THE RECORDS:

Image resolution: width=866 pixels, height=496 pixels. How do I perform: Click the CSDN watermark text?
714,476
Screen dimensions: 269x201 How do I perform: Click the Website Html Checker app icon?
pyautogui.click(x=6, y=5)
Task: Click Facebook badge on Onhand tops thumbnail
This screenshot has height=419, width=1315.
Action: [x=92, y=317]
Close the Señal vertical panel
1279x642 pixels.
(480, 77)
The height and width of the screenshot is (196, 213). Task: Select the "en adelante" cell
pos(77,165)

==

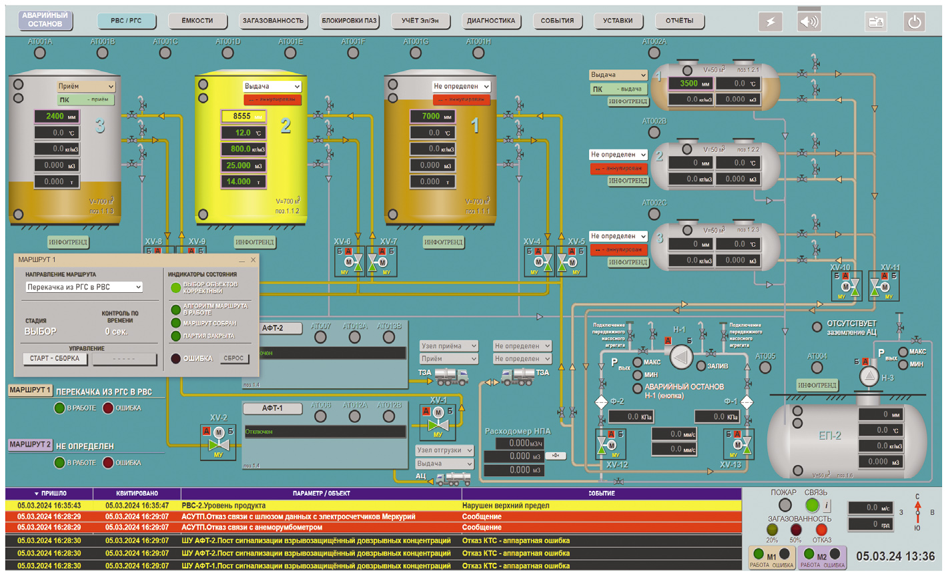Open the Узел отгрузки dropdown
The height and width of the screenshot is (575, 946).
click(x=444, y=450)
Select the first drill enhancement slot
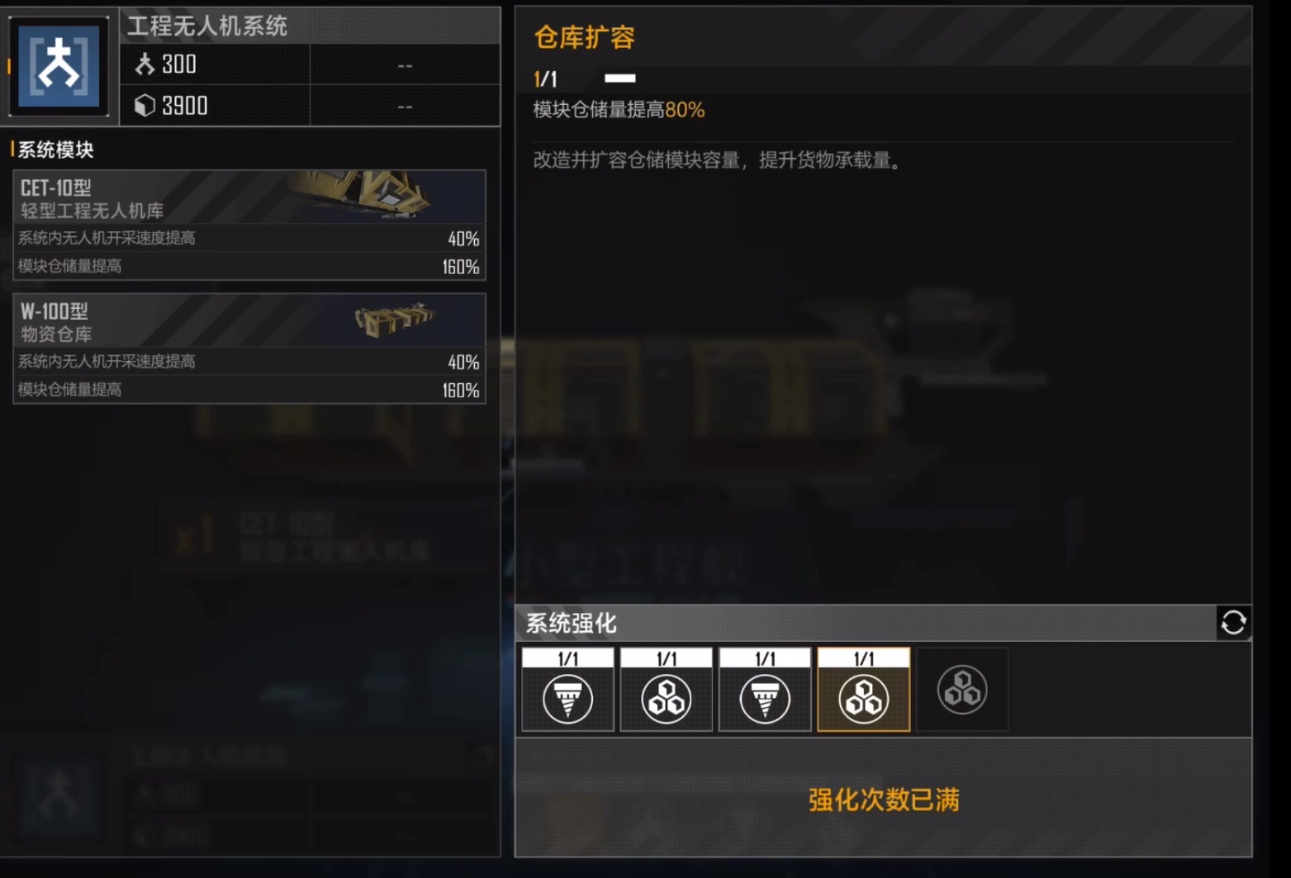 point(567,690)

EXERCISE: Of the lines above, retype only those from the line containing "Screen dimensions: 269x201" through the line containing "Close the Señal vertical panel", including both, exactly.

EXERCISE OUTPUT:
Screen dimensions: 269x201 How do I perform: Click the Website Html Checker app icon?
pyautogui.click(x=6, y=5)
Task: Click Facebook badge on Onhand tops thumbnail
This screenshot has height=419, width=1315.
Action: [x=92, y=317]
Close the Señal vertical panel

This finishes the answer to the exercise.